Stabilizing Topological Superfluidity of Lattice Fermions

TL;DR

This paper proposes adding a longer-range repulsion to lattice fermions to stabilize topological superfluidity, significantly enlarging the stable phase region and increasing the critical temperature, thus aiding experimental realization.

Contribution

Introducing a weaker longer-range repulsion stabilizes topological superfluidity in lattice fermions, overcoming phase separation issues and enhancing critical temperature.

Findings

Longer-range repulsion suppresses phase separation.

Stable topological superfluid phase is significantly enlarged.

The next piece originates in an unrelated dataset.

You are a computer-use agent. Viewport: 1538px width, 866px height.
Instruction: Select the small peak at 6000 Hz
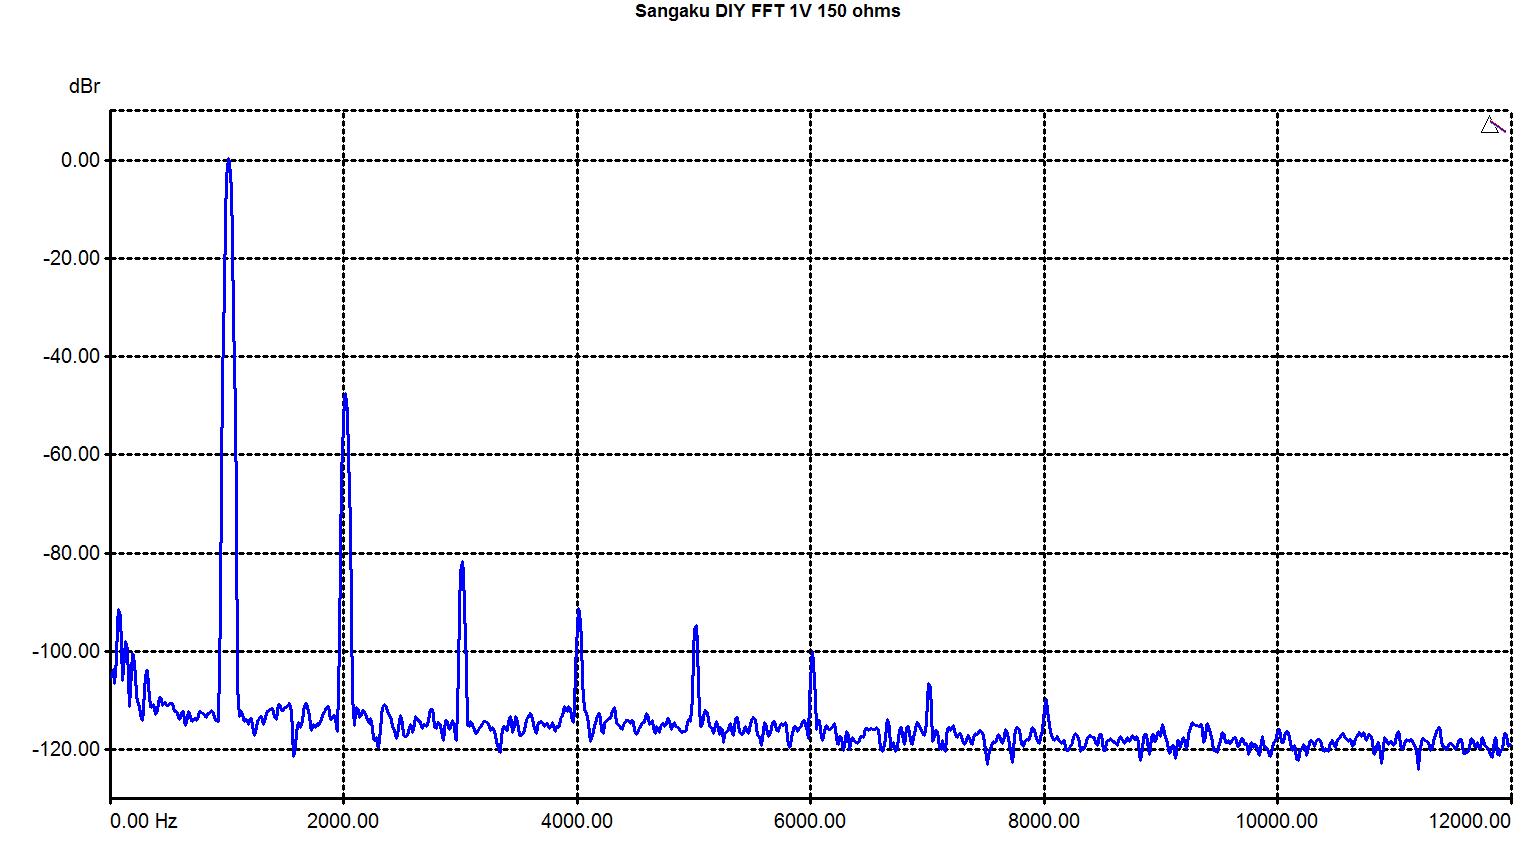[x=811, y=653]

Critical temperature increases by an order of magnitude.

Abstract

Attractive interaction between spinless fermions in a two-dimensional lattice drives the formation of a topological superfluid. But the topological phase is dynamically unstable towards phase separation when the system has a high density of states and large interaction strength. This limits the critical temperature to an experimentally challenging regime where, for example, even ultracold atoms and molecules in optical lattices would struggle to realize the topological superfluid. We propose that the introduction of a weaker longer-range repulsion, in addition to the short-range attraction between lattice fermions, will suppress the phase separation instability. Taking the honeycomb lattice as an example, we show that our proposal significantly enlarges the stable portion of the topological superfluid phase and increases the critical temperature by an order of magnitude. Our work opens a route to enhance the stability of topological superfluids by engineering inter-particle interactions.